Gemma 2: Open LLMs Trained on 13T Tokens, Top Benchmarks
Google's Gemma 2 family (2B, 9B, 27B params) are lightweight open decoder-only LLMs trained on 2-13T tokens, outperforming similar-sized open models on MMLU (75.2 for 27B), HumanEval (51.8), and safety benchmarks while running on laptops.
Deploy High-Performance LLMs on Limited Hardware
Gemma 2 models (2B, 9B, 27B parameters) are text-to-text, decoder-only LLMs optimized for question answering, summarization, and reasoning. Their small size enables deployment on laptops, desktops, or personal cloud setups, unlike larger models needing massive clusters. Train the 27B on 13T tokens, 9B on 8T, and 2B on 2T from diverse sources like web docs, code, math/science, and multilingual text. Preprocessing filters duplicates, PII, low-quality content, and adult material using heuristics and classifiers, ensuring broad task coverage without common failure modes.
On benchmarks, larger variants excel: 27B PT hits 75.2 MMLU (5-shot), 86.4 HellaSwag (10-shot), 51.8 HumanEval pass@1, 74.0 GSM8K (5-shot maj@1); 9B PT at 71.3 MMLU, 40.2 HumanEval; 2B PT at 51.3 MMLU. They surpass comparably-sized open alternatives across reasoning (ARC-c 71.4 for 27B), QA (TriviaQA 83.7), and math (MATH 42.3), proving state-of-the-art efficiency.
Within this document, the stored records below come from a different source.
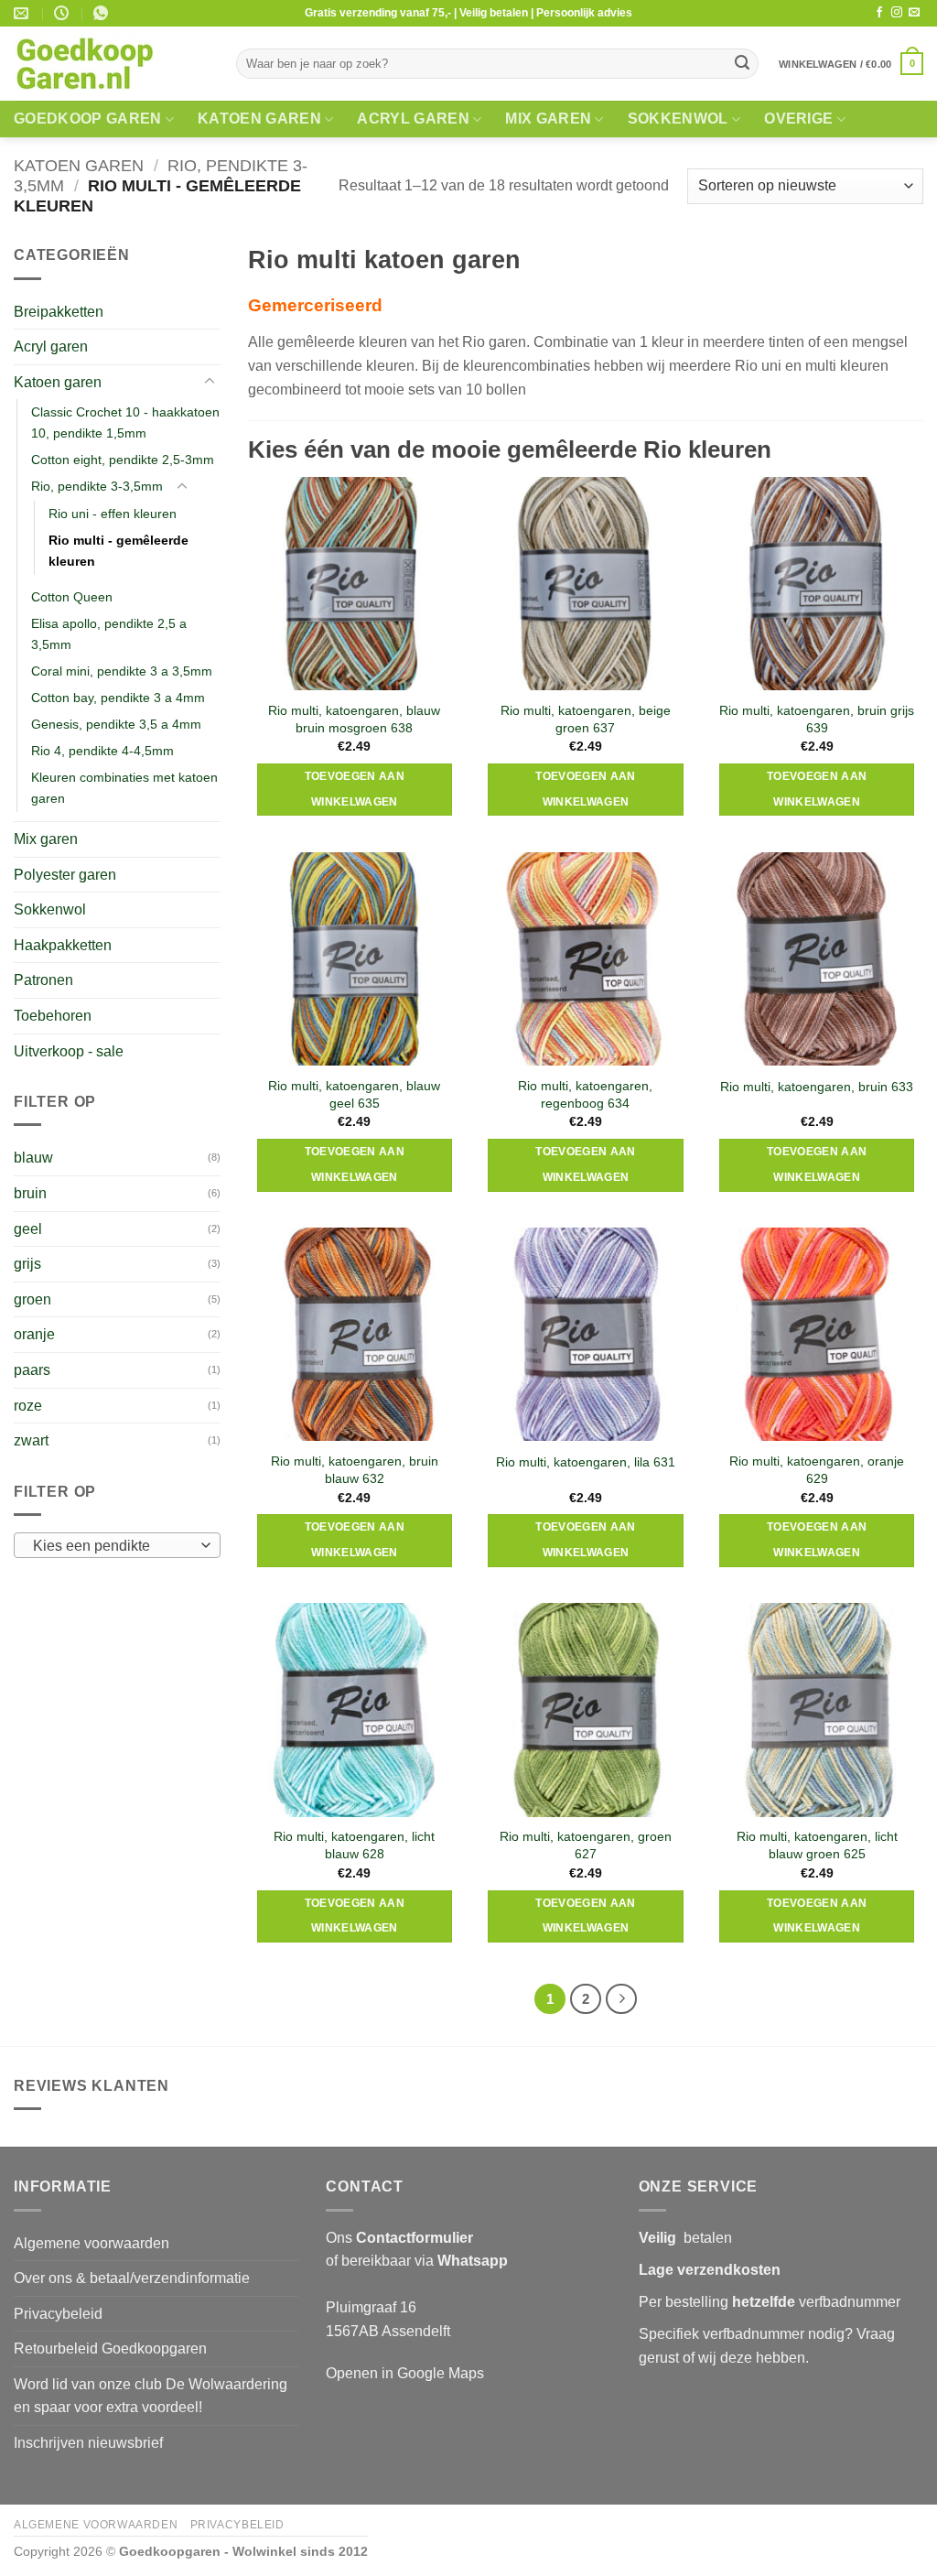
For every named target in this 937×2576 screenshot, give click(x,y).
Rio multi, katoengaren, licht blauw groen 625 (817, 1845)
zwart (31, 1440)
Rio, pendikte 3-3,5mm (97, 486)
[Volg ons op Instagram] (896, 12)
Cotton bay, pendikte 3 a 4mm (118, 697)
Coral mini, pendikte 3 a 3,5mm (121, 671)
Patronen (43, 980)
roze (28, 1405)
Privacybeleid (58, 2314)
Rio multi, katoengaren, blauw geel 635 (354, 1094)
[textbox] (113, 1546)
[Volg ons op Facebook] (879, 12)
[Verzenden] (742, 64)
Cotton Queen (72, 597)
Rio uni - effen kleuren (112, 513)
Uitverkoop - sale (69, 1051)
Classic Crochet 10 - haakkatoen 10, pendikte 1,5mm (125, 422)
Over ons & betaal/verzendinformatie (132, 2278)
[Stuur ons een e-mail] (914, 12)
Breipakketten (58, 311)
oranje (34, 1334)
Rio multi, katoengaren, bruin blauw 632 (354, 1470)
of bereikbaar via (417, 2260)
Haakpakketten (63, 945)
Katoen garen (259, 118)
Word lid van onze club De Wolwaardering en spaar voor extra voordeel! (150, 2396)
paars (32, 1370)
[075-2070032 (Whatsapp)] (103, 13)
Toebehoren (53, 1015)
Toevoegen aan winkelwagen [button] (355, 789)
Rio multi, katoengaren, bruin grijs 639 (816, 719)
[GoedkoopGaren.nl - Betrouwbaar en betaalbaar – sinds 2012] (111, 64)
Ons (399, 2238)
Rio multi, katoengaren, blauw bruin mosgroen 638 (354, 719)
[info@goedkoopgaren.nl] (23, 13)
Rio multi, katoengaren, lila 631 (585, 1462)
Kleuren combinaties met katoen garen (124, 788)
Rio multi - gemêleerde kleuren (118, 550)
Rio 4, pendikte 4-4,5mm (102, 750)
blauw (33, 1157)
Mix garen (548, 118)
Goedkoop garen (87, 118)
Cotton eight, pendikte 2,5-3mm (122, 459)
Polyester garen (65, 874)
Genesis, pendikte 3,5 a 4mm (116, 724)
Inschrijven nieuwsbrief (88, 2443)
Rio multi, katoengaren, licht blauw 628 (354, 1845)
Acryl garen (413, 118)
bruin (30, 1193)
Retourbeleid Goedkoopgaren (110, 2348)
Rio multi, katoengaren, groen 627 (586, 1845)
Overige (798, 118)
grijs (27, 1264)
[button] (851, 63)
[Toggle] (210, 382)
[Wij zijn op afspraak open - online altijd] (63, 13)
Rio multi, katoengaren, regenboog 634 (585, 1094)
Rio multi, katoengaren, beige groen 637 (586, 719)
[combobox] (117, 1545)
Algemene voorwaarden (91, 2243)
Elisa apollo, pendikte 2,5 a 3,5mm (109, 634)
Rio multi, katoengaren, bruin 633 (816, 1086)
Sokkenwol (678, 118)
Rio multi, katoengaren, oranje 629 (816, 1470)
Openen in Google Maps (405, 2373)
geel (28, 1229)
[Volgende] (621, 1999)
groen (32, 1299)
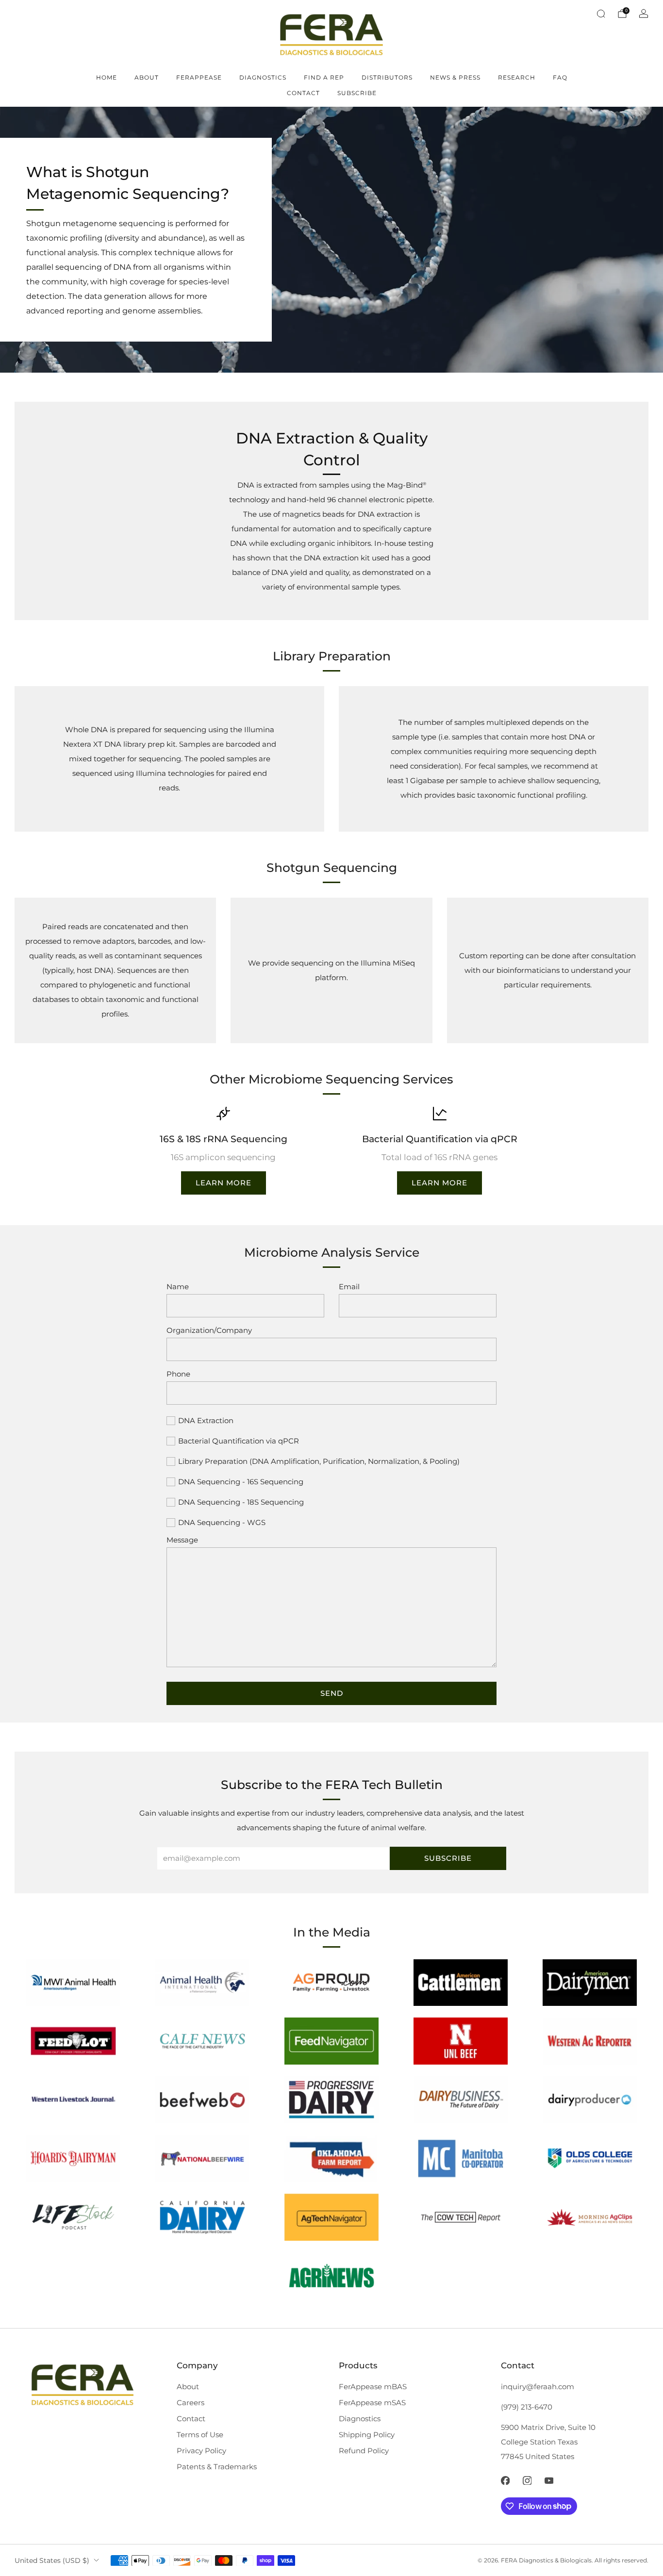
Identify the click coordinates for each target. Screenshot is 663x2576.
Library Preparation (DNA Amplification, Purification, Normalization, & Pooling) (319, 1461)
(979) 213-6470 (526, 2407)
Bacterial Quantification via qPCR (238, 1440)
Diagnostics (262, 77)
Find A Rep (324, 77)
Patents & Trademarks (217, 2466)
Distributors (387, 77)
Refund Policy (364, 2450)
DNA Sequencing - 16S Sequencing (240, 1481)
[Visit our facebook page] (505, 2481)
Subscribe (357, 93)
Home (106, 77)
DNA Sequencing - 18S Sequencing (241, 1502)
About (146, 77)
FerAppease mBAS (373, 2386)
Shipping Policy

| Benchmark | 2B PT | 9B PT | 27B PT |
|---|---|---|---|
| MMLU 5-shot | 51.3 | 71.3 | 75.2 |
| HumanEval pass@1 | 17.7 | 40.2 | 51.8 |
| GSM8K 5-shot | 23.9 | 68.6 | 74.0 |
Train Efficiently with TPUv5p, JAX, and Pathways
Leverage TPUv5p hardware for matrix-heavy training, offering higher throughput than GPUs for LLMs. Use JAX for hardware acceleration and ML Pathways for multi-task orchestration in a single Python process, simplifying workflows as in Gemini papers. This combo scales to 13T tokens while cutting development overhead—ideal for replicating on custom infra.
Data mix includes web, code, math, and polyglot sources; dedupe at sentence/paragraph levels, filter via quality classifiers, and remove PII/adult content to boost generalization without memorization risks.
Pass Safety and Dangerous Capability Thresholds
Instruction-tuned (IT) variants score low toxicity (RealToxicity 8.84 avg for 27B IT) and bias (CrowS-Pairs 36.67 top-1), with strong BBQ (86.94 Disambig for 27B) and TruthfulQA (51.60). They meet Google's internal policies on child safety, harms, and memorization.
Dangerous evals cap risks: 27B IT solves 34/76 InterCode-CTF cyber challenges (low success), 1/13 internal CTF, 0/13 HackTheBox; persuasion tests show 81% find it interesting but minimal harmful shifts (1% toward incorrect beliefs, £3.72 mean donation). Mitigate via preprocessing, post-training, and monitoring—users must add safeguards for production.
| Safety Benchmark | 2B IT | 9B IT | 27B IT |
|---|---|---|---|
| RealToxicity avg | 8.16 | 8.25 | 8.84 |
| TruthfulQA | 43.72 | 50.27 | 51.60 |
Limitations: May amplify biases, hallucinate, or violate policies without filters; not for high-risk uses like medical/legal advice.